_ASSIGNMENT_: Set down the lines below, exactly, starting at the one that contains "Screen dimensions: 820x662" and stopping at the last line, inclusive. Omit pictures.

_EXERCISE INPUT_:
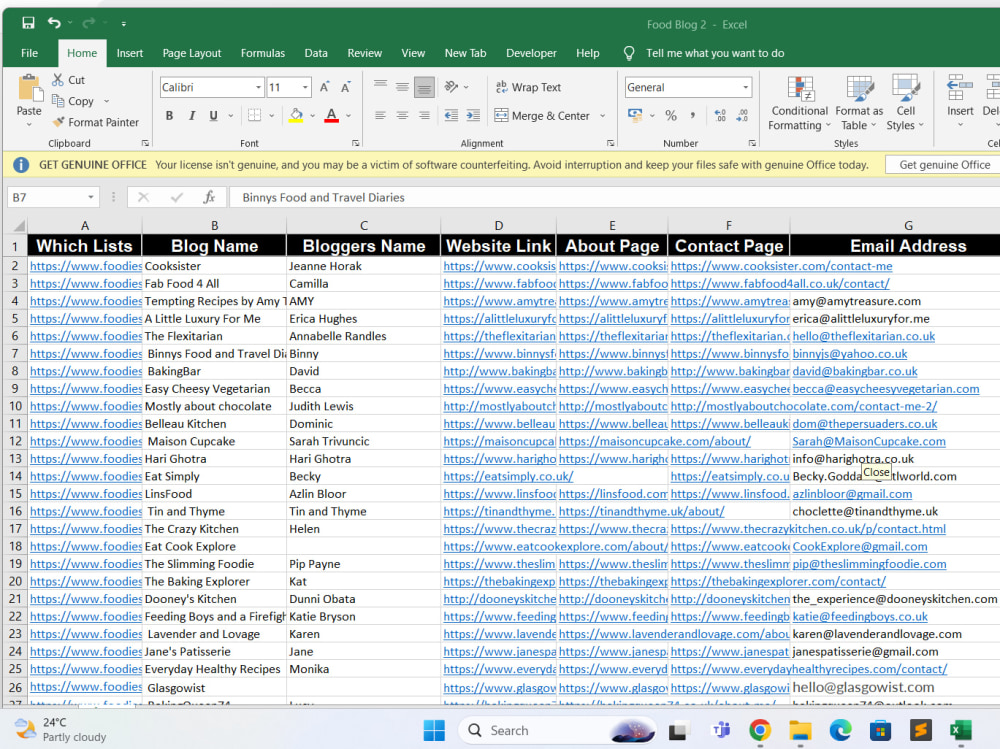Click the yellow Fill Color swatch
Screen dimensions: 1000x749
click(x=296, y=115)
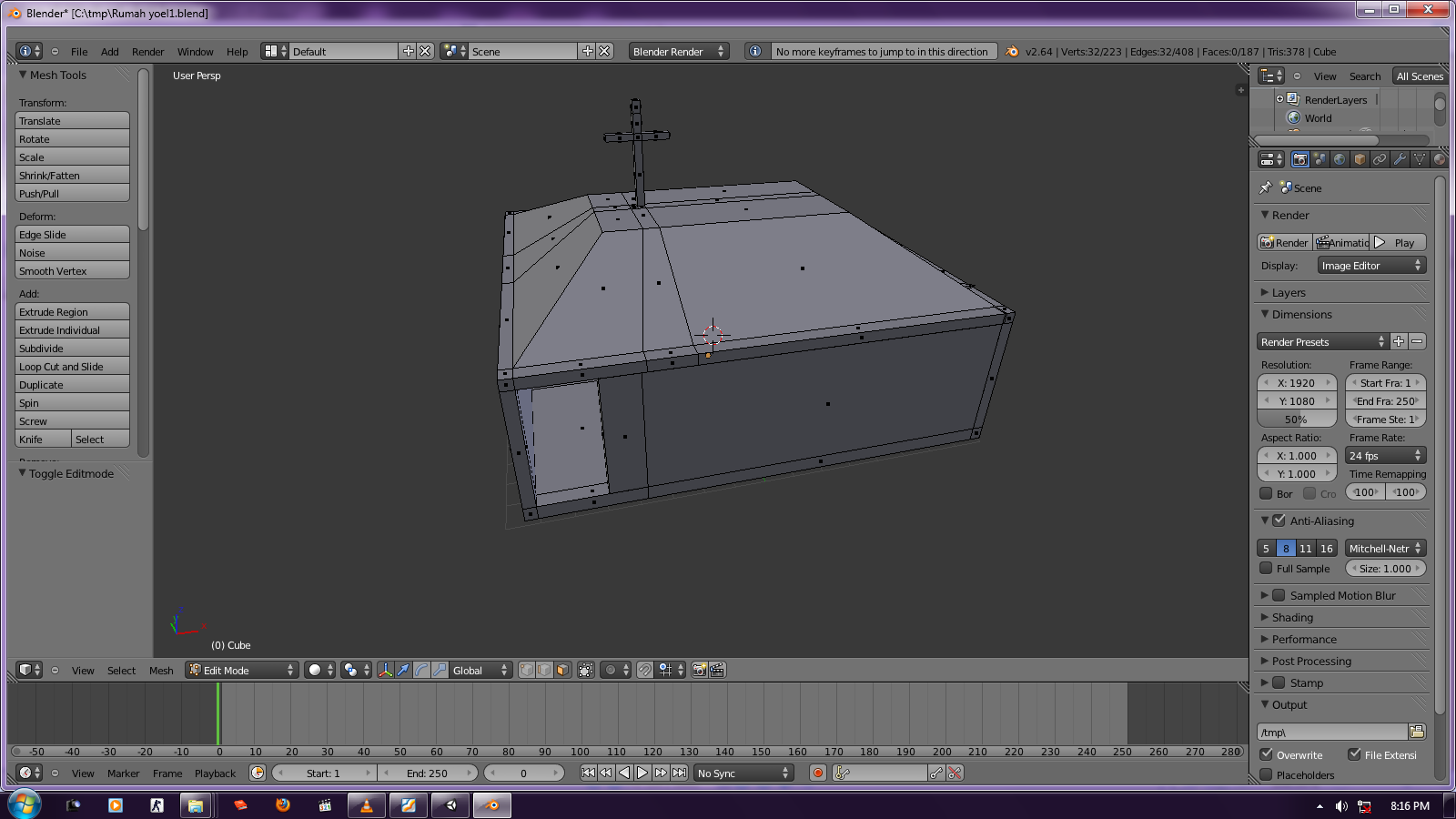Viewport: 1456px width, 819px height.
Task: Enable face select mode in 3D header
Action: (562, 670)
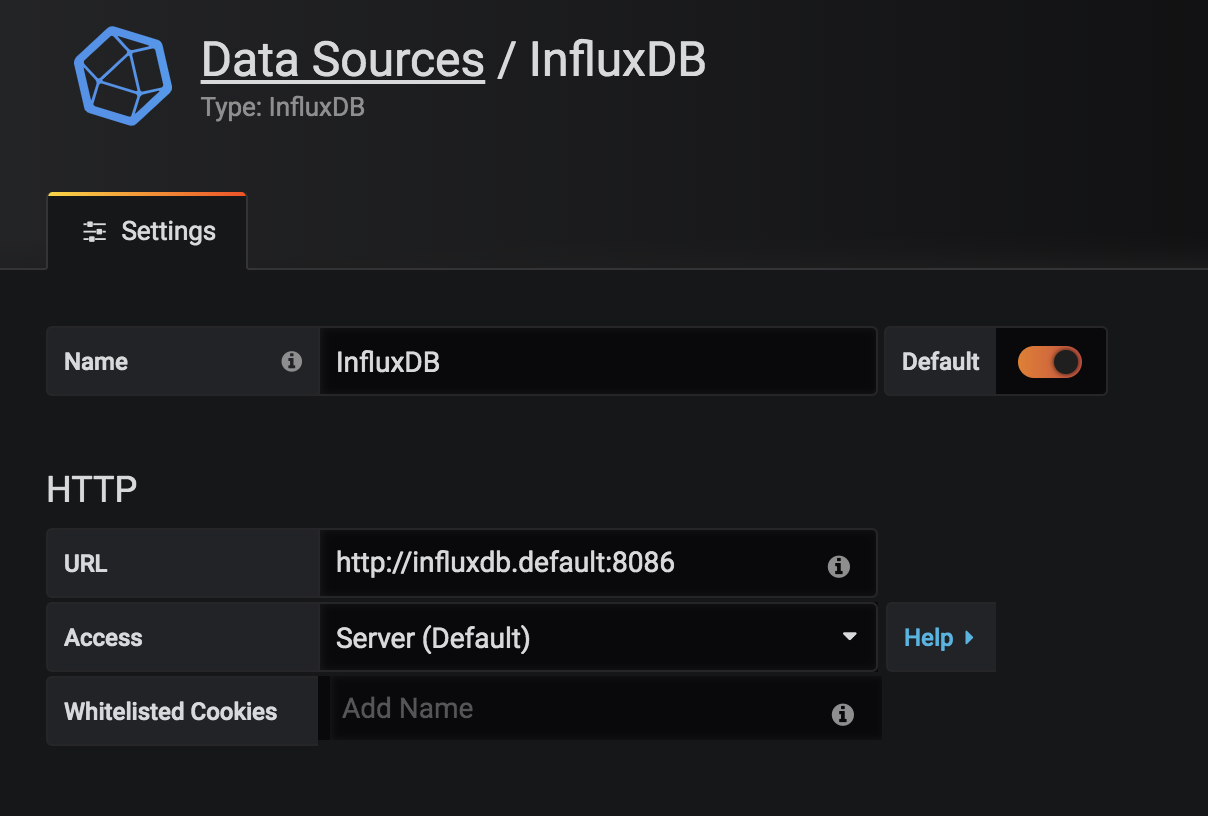Viewport: 1208px width, 816px height.
Task: Click the Default label beside the switch
Action: [x=940, y=361]
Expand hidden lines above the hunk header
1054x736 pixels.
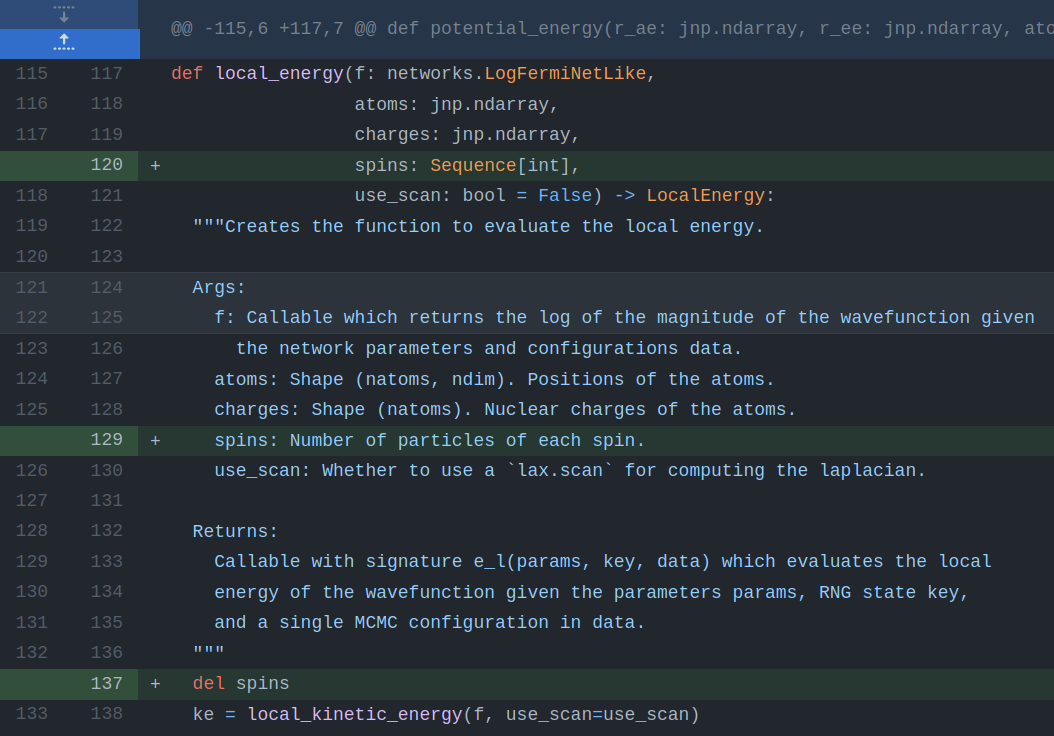coord(63,14)
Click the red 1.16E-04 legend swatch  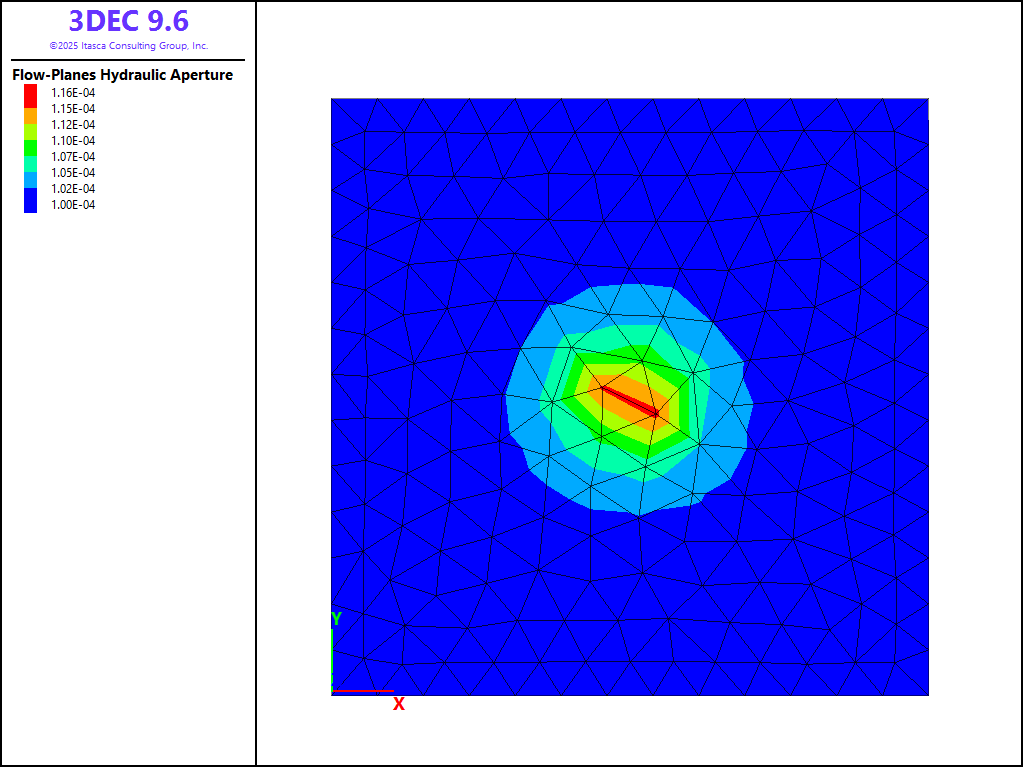pyautogui.click(x=30, y=92)
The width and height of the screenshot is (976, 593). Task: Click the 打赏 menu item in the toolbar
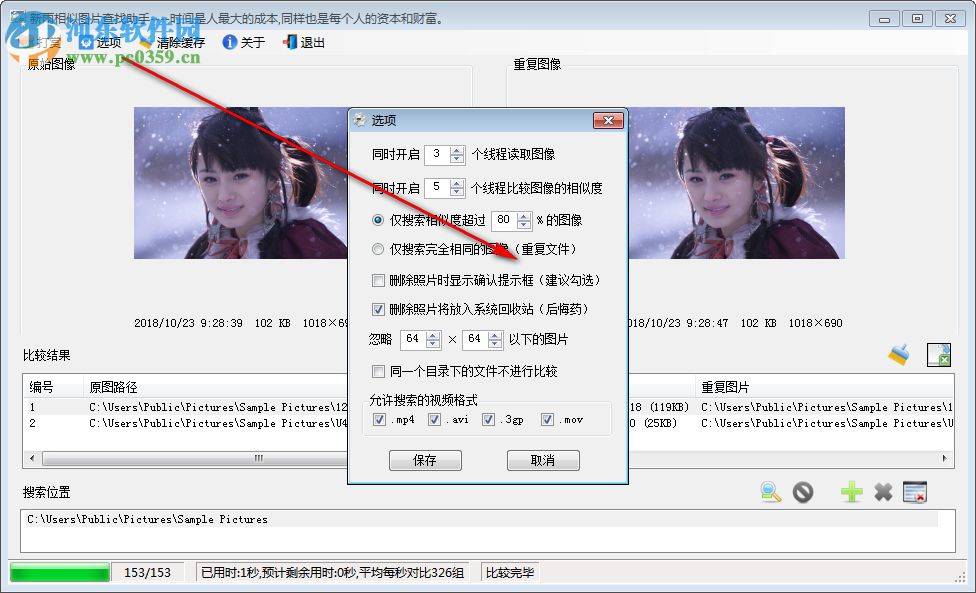(35, 42)
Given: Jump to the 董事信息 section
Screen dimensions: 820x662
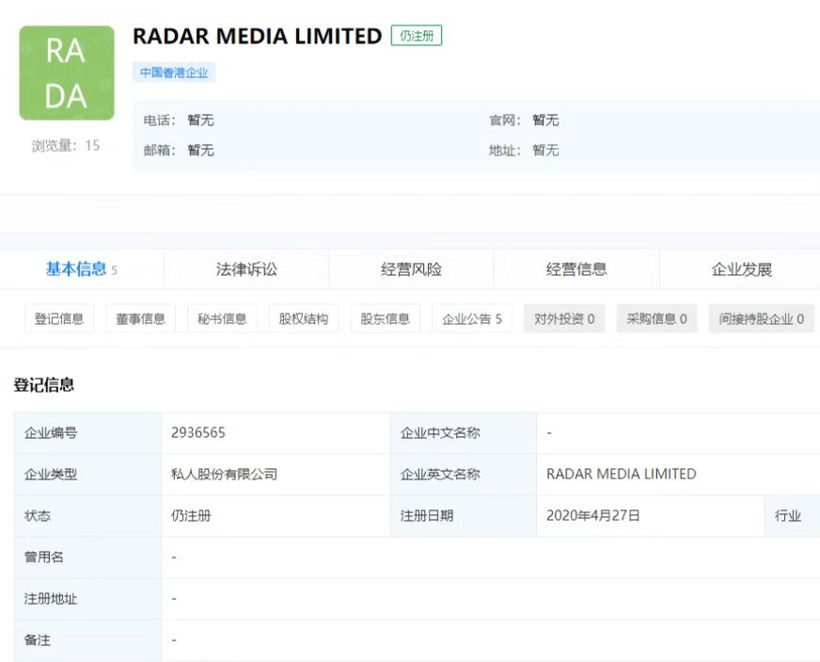Looking at the screenshot, I should point(140,319).
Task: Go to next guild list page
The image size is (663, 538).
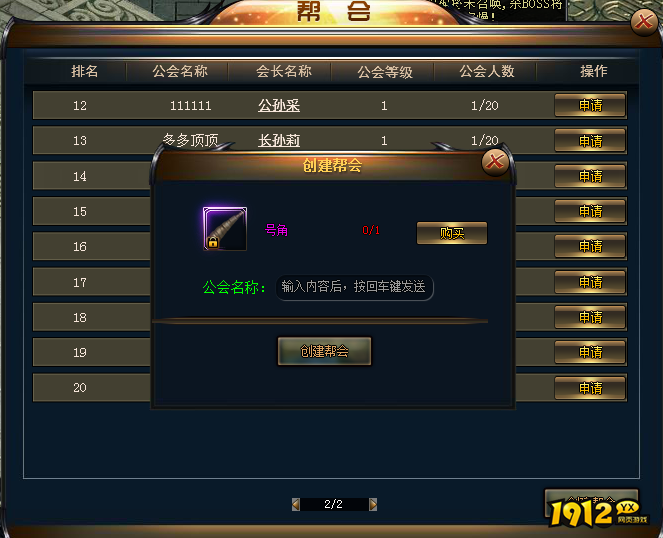Action: [x=373, y=504]
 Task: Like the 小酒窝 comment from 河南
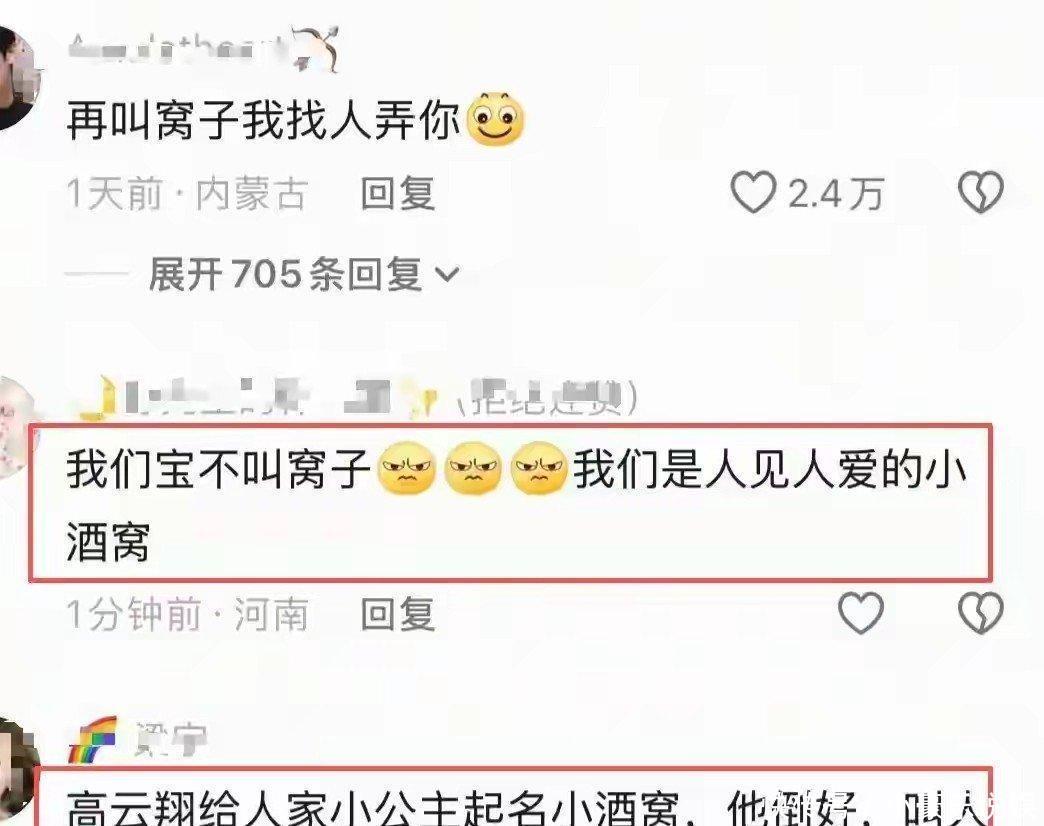coord(860,612)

_ANSWER TO THIS PROBLEM_:
Screen dimensions: 820x662
Looking at the screenshot, I should point(140,319).
Task: Go to next guild list page
The image size is (663, 538).
Action: [x=373, y=504]
 Task: Like the 小酒窝 comment from 河南
coord(860,612)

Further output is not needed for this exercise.